Musim semi telah datang dan
meninggalkan musimm dingin. Keadaan Istana Isabella dalam keyakinan Yesus. Di
Istana tersebut mengadakan acara perjamuan tamu. Tetapi Pangeran Fredich tampak
gelisah, karena dia memikirkan keberadaan Fatra, seorang gadis yang sangat
dicintainya. Dia tidak peduli tentang keyakinan Fatra yang berbeda dengan
keyakinannya. Kemudian Pangeran Fredich meminta kepada Julian yaitu Panglima di
Kerajaan Isabella untuk mengantarkannya mencari Fatra. Julian pun bersedia
untuk mengantarkan Pangeran Fredich. Tetapi Pangeran Fredich meminta izin
kepada ibunya bahwa dia ingin mengembara selama satu tahun untuk melihat
langsung keberadaan Islam di wilayah Kerajaan Isabella yang tidak bisa dipantau
langsung dari Istana. Akhirnya, ibunya pun mengizinkan putranya untuk pergi
demi kejayaan Kerajaan Isabella. Pangeran Fredich dan Panglima Julian pun pergi
dari Istana dengan naik kuda dan tibalah mereka di hutan untuk mencari Fatra.
Hutan yang gelap dan menyeramkan itu telah ditelusuri untuk menemukan Fatra.
Rasa takut terasa hilang akiba rasa cintanya kepada Fatra. Dalam perjalanan
menelusuri hutan yang angker itu, mereka merasa ingin istirahat untuk melepas
kelelahan yang dialaminya. Tetapi pengistirahatan itu tidak berjalan sesuai
keinginan mereka karena munculnya seorang mantan prajurit Isabella yang ingin
menyusun strategi untuk menghancurkan Kerajaan Isabella. Dengan adanya prajurit
tersebut, akhirnya Panglima Julian berkelahi dengan prajurit itu.
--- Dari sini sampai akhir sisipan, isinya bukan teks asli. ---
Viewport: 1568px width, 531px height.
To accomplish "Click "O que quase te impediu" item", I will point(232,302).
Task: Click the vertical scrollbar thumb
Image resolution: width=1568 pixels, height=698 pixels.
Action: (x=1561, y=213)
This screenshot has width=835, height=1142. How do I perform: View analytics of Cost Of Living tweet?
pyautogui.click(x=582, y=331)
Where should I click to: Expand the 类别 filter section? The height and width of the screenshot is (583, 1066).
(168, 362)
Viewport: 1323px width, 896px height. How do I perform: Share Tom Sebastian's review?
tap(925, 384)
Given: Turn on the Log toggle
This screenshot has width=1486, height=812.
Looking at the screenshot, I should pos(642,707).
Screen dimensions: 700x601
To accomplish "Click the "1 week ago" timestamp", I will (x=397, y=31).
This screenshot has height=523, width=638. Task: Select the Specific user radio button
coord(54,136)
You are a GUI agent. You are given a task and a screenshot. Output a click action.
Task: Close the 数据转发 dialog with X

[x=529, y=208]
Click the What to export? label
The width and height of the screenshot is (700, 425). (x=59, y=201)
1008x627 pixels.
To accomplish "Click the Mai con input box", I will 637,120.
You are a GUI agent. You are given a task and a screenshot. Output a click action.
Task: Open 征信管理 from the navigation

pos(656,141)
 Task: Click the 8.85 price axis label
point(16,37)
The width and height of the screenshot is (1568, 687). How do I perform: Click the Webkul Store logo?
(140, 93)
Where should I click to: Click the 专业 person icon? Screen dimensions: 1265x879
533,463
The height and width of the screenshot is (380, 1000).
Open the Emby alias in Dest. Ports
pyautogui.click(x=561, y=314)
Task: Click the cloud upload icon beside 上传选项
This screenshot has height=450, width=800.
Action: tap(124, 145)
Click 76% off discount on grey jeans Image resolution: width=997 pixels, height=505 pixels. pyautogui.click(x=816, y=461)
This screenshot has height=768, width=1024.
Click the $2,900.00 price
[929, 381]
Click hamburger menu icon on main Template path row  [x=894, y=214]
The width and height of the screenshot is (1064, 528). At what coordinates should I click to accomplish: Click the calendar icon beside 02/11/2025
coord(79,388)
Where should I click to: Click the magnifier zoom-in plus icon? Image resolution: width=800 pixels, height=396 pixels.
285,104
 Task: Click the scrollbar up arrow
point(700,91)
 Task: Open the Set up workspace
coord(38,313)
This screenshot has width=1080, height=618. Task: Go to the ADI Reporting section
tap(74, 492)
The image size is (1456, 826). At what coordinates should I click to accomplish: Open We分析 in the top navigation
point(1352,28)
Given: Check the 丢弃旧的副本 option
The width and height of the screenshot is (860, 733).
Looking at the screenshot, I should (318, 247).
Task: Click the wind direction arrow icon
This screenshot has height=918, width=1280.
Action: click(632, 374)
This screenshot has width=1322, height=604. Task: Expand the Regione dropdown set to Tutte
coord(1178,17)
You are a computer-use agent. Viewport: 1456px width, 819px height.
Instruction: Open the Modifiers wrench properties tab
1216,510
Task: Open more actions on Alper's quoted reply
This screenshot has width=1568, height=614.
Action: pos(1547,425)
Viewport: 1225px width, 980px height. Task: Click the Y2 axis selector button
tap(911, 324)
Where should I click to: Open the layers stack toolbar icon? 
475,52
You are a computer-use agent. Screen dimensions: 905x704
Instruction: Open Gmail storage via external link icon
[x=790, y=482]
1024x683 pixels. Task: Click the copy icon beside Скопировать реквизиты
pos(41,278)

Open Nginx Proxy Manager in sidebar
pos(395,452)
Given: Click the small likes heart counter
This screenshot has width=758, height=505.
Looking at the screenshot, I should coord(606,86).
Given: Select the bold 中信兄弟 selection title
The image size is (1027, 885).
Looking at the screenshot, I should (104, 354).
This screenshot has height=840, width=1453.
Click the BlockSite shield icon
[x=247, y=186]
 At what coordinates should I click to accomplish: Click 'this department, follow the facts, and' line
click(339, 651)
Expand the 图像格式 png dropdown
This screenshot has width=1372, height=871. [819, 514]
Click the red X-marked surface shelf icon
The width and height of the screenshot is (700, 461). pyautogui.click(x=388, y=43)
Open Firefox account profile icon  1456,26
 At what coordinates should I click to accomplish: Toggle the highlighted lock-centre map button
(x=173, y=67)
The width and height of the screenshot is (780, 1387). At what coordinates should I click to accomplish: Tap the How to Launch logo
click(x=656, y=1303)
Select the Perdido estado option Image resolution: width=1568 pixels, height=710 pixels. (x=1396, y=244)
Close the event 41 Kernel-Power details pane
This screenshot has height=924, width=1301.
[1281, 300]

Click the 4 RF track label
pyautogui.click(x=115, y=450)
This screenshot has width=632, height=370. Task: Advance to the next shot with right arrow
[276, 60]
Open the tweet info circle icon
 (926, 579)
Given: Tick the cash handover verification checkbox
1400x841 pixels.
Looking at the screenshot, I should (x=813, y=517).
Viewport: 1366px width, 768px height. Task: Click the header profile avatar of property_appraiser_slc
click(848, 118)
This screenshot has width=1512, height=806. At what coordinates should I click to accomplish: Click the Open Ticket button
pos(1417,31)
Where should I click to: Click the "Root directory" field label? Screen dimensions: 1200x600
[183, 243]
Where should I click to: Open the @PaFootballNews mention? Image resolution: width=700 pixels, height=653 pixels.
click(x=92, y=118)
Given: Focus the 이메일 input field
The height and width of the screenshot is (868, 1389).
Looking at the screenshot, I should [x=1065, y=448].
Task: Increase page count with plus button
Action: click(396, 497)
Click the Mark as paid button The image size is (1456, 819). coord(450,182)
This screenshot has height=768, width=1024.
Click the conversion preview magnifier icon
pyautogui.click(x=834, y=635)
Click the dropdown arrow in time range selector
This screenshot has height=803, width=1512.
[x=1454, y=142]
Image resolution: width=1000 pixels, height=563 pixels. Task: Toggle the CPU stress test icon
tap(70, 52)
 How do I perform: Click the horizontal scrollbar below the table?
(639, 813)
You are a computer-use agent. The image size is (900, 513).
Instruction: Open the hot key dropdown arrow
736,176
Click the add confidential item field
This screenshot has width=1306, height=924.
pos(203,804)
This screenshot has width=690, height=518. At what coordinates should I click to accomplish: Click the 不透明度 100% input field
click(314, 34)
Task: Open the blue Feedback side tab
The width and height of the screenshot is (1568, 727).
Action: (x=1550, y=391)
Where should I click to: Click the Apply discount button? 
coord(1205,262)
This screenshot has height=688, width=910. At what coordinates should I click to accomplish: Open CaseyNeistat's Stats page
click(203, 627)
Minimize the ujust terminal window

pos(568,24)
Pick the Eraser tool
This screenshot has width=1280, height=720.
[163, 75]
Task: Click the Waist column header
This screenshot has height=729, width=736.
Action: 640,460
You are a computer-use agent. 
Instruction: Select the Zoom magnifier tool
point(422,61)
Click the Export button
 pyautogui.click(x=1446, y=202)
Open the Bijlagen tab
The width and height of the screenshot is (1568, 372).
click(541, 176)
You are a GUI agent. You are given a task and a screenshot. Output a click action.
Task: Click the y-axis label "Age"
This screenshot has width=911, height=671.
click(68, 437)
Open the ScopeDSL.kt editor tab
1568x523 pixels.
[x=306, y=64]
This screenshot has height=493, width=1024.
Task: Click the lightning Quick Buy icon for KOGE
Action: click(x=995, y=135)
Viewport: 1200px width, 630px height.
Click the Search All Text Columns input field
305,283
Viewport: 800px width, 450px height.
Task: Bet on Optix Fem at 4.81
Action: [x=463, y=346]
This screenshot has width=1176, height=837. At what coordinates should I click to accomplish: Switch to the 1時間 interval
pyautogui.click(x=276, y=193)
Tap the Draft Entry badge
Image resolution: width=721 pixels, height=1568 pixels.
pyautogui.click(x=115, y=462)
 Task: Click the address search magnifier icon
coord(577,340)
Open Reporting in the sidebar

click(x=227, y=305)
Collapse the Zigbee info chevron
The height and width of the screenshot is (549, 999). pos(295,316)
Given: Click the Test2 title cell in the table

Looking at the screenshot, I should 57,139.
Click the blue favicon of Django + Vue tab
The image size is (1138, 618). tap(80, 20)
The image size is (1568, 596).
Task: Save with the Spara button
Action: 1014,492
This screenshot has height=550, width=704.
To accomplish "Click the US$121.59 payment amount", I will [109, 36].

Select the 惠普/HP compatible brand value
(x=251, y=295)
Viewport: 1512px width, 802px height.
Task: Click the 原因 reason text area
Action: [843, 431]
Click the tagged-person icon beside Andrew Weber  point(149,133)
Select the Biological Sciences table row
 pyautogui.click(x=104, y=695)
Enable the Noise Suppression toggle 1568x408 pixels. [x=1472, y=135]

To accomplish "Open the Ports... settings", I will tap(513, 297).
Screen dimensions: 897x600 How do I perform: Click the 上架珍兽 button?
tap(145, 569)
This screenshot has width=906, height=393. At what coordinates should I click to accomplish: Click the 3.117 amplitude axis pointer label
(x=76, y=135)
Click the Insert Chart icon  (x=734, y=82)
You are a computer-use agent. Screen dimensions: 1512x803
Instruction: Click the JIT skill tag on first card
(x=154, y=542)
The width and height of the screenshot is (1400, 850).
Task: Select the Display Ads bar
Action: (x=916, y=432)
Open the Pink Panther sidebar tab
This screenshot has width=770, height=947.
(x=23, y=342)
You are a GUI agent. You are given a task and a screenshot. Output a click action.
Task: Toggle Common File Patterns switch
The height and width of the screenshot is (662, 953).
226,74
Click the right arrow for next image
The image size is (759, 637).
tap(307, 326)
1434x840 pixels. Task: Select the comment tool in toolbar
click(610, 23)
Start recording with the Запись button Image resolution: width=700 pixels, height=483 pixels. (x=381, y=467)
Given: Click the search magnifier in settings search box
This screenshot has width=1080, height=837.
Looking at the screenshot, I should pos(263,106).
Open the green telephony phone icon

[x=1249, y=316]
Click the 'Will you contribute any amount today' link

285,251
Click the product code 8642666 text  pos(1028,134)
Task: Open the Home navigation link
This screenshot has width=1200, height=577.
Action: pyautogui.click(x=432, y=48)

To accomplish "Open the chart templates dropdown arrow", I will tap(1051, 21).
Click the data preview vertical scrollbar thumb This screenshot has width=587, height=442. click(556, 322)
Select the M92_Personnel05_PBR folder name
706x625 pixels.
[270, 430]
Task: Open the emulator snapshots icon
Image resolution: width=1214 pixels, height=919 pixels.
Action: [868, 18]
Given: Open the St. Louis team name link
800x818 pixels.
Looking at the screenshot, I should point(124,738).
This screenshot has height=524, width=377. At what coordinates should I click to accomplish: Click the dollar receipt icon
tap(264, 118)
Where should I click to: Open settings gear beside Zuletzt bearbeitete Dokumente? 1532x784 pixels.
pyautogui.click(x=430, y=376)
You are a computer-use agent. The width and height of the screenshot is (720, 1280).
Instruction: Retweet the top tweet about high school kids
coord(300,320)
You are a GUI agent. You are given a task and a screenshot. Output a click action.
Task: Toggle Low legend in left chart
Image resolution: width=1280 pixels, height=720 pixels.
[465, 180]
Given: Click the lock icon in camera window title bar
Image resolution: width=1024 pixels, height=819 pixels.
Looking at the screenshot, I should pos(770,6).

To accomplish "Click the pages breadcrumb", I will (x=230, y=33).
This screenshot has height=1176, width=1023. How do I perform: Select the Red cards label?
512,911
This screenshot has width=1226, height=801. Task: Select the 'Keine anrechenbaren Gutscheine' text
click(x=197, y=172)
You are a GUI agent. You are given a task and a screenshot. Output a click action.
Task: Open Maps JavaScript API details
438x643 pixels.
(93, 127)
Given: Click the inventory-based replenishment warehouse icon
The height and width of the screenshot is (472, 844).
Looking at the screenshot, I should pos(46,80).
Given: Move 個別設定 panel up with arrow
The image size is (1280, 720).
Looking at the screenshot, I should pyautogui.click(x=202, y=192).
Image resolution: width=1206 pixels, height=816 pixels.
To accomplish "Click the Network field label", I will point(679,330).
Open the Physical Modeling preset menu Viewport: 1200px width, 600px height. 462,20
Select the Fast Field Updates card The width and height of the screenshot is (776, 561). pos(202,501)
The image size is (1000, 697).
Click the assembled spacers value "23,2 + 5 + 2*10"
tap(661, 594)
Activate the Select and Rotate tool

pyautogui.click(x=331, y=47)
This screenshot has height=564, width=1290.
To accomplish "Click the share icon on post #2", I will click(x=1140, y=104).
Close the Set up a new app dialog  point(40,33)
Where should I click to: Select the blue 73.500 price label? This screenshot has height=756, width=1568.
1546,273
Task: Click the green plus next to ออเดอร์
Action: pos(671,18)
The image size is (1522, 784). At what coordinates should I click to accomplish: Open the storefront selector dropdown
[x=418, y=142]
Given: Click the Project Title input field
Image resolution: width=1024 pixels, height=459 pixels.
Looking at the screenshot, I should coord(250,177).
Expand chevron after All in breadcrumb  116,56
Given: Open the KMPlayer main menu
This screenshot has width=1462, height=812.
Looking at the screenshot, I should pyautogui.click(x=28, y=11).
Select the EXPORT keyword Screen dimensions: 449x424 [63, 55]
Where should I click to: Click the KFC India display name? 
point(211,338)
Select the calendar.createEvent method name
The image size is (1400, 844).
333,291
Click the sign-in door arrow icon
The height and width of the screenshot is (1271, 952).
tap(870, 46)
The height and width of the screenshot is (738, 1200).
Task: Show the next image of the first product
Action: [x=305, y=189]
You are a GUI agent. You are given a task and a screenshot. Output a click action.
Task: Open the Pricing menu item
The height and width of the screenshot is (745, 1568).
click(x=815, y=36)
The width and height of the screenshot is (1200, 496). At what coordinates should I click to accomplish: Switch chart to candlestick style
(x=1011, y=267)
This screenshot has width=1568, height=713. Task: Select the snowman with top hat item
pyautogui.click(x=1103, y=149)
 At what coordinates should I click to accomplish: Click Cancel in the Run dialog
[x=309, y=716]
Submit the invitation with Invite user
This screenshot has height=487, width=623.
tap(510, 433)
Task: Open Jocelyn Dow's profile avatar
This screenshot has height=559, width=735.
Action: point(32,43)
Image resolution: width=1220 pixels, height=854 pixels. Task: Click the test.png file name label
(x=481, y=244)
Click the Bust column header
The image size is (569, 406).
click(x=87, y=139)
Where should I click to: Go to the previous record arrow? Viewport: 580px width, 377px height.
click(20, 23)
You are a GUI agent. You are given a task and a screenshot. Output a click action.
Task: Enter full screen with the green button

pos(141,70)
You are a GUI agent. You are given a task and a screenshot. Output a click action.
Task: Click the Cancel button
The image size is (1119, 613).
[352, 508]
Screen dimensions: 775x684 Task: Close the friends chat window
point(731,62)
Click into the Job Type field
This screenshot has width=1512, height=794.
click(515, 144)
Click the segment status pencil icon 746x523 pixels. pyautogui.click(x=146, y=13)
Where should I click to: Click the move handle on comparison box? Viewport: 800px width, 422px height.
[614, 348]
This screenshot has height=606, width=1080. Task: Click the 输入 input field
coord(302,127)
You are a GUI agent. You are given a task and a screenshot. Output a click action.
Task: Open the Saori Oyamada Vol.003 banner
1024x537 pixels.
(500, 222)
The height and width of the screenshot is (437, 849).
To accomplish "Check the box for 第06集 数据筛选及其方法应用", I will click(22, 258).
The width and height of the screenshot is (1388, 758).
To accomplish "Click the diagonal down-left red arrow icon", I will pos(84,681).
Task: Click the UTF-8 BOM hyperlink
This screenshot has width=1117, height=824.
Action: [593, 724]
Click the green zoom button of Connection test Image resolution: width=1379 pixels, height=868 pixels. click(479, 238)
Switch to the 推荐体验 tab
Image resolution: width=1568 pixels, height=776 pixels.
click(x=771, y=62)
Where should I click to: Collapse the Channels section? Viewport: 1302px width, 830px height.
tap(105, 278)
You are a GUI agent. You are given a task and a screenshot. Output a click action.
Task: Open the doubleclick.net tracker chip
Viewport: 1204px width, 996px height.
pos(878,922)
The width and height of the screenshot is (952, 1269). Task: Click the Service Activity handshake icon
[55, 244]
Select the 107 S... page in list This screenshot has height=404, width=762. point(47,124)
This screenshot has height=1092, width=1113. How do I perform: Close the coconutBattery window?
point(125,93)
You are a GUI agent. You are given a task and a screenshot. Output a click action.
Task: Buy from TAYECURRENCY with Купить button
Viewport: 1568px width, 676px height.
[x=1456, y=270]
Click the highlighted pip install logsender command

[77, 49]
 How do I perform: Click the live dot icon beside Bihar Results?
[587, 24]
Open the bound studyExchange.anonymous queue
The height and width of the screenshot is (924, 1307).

Ketika
prajurit ingin membunuh Pangeran Fredich, tiba-tiba pedang yang dipegang oleh
prajurit itu mengenai perut Panglima Julian. Terkaparlah Panglima Julian dengan
perut yang bersimpah darah. Pangeran Fredich sangat takut dan kaget atas
kejadian ini. Akhirnya Panglima Julian dibawa oleh Pangeran Fredich menuju
Gereja tua yang ada ditengah hutan. Sampai disana mereka tertidur dan pada saat
itu Fatra berada didalam Gereja tua itu. Akhirnya Fatra menolong mereka yang lemas
dan tidak berdaya. Beberapa saat kemudian, Panglima Julian siuman dan
keadaannya mulai agak pulih. Pangeran Fredich sangat mengagumi perilaku yang
dilakukan oleh Fatra karena Fatra bersedia menolong mereka dalam keadaan tak
berdaya meskipun sebenarnya Pangeran Fredich tidak mengetahui bahwa yang
menolongnya adalah Fatra.
Malam
mulai sunyi dan sepi. Mereka pun tertidur dengan pulas dan begitupun dengan
Fatra yang tertidur nyenyak. Beberapa saat kemudian, Panglima Julian terbangun
dari tidurnya dan melihat ada seseorang yang tidur dalam Gereja tua itu. Dia
berpikir orang itu adalah orang yang telah melukainya. Tanpa berpikir panjang,
dia pun memegang pedang dan melukai orang tersebut. Akhirnya orang itu
tersentak kaget dan ternyata orang itu bersuara wanita. Panglima Julian pun
kaget dan histeris. Dia tidak menyangka bahwa yang dilukainya adalah seorang
wanita. Ternyata wanita itu adalah Fatra dan Pangeran Julian pun sangat
menyesal. Kejadian ini membuat Pangeran Fredich terbangun dari tidurnya dan
menanyakan kepada Panglima Julian peristiwa apa yang telah terjadi. Panglima
Julian pun menceritakan semuanya dan Pangeran Fredich sangat marah karena
tega-teganya Panglima Julian ingin membunuh orang yang telah menolong dia. Pada
saat itu Panglima Julian mengatakan bahwa wanita itu adalah Fatra. Semakin
hancur hati Pangeran Fredich mengetahui hal itu karena selama dia didalam
Gereja tidak mempercayai bahwa wanita itu adalah Fatra, wanita yang selama ini
dicari dan dicintainya. Pada saat mereka ingin menemui Fatra, tetapi Fatra
sudah pergi jauh dari Gereja itu. Sungguh malang nasib Pangeran Fredich karena
dia berusaha membangun mahkota cinta, tetapi Panglima Julian menghancurkannya.